It's all about how you bias the base of the transistor and its "current gain" versus how much current the LED needs to turn on and off, and how much current the relay coil needs to turn on and off. Ideally, you want the transistor to be fully "on" or saturated when the illumination on the LDR is sufficiently low. And you want the transistor to be fully "off" or non-conducting from emitter to collector when the illumination on the LDR is sufficiently high.
Problem is, the resistance of the LDR varies over a
huge range from fully dark to fully illuminated. Typical values are in the megohm range when left in the dark for awhile, and a few hundred ohms when fully illuminated. The change in resistance is very non-linear as a function of illumination intensity. For this reason, it is difficult to design a simple bias scheme that will apply sufficient bias to turn the transistor ON when the LDR is not illuminated and to turn the transistor OFF when the LDR is illuminated. Your two working circuits demonstrate this difficulty.
The base bias is different in circuits (a) and (c), providing too much base current in non-working circuit (c). The LED stays ON all the time in circuit (c) because the resistance of the LDR does not decrease enough, when illuminated, to decrease the emitter-base voltage sufficiently to turn the LED OFF.
Circuits (b) and (d) use the same bias resistors as circuits (a) and (c) respectively but the relay coil requires more current than the LED to actuate the relay. Sufficient base drive is provided in circuit (d) to operate the relay but it is not sufficient in circuit (b), so the relay actuates when the LDR is not illuminated in circuit (d) but does not actuate in circuit (b).
The relay "drops out" with insufficient current, which (luckily) occurs when the LDR in circuit (d) is illuminated. Decreasing resistance of the LDR in circuit (d) causes the relay to de-actuate (drop out) by decreasing the base drive and hence the collector current of the transistor. However, the LDR, when illuminated, does
not decrease the base drive and hence the collector current to the relay to
zero. This is why the LED in circuit (c) stays ON. However, in circuit (d) which uses the same bias resistors as circuit (c) the illuminated LDR
does decrease the collector current sufficiently to allow the relay to "drop out". This is just a lucky coincidence, not a good circuit design. Changes in any of the components may cause circuit (d) to fail.

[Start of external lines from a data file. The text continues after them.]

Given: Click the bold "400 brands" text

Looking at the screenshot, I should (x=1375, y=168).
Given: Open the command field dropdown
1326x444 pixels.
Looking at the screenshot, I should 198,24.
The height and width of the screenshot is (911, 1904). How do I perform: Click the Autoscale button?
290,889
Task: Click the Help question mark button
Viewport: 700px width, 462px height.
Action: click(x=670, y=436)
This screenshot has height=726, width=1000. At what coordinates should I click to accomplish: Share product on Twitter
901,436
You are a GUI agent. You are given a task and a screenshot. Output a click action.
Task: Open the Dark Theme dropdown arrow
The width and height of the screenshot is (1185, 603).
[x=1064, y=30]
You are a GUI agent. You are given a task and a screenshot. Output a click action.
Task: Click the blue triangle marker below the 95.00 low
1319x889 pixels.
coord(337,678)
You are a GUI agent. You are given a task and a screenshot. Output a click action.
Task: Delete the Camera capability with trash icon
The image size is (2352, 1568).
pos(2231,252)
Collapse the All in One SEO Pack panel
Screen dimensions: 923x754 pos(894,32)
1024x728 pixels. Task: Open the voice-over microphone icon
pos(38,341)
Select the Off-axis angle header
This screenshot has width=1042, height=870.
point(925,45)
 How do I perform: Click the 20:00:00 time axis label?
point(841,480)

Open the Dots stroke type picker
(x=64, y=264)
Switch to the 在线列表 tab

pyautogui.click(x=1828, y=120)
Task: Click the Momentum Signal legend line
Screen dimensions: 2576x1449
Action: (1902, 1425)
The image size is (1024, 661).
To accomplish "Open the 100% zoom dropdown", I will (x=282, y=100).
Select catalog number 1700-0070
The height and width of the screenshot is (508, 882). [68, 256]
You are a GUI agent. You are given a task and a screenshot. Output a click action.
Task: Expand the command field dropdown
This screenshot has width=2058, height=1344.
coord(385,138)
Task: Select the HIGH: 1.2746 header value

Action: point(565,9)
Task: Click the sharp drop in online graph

You also have neglected to include a diode across the relay coil to prevent back emf damage to the transistor that could be caused by a sudden and rapid decrease in the LDR resistance or interruption of power while the relay coil is energized.
As mentioned before, you have not deliberately included any provision for hysteresis in the switching point from daylight-to-dusk or from night-to-dawn. The relay does provide some hysteresis because the pull-in current for its coil is always greater than the drop-out current. Depending on this is not good design practice, nor is it good practice to operate the transistor in a linear mode instead of operating in a switching mode. You would be better served by using a flip-flop circuit, such as the one posted by
@Sunnysky in post #27. And maybe learning a little bit more about how transistors and LDRs and relays work.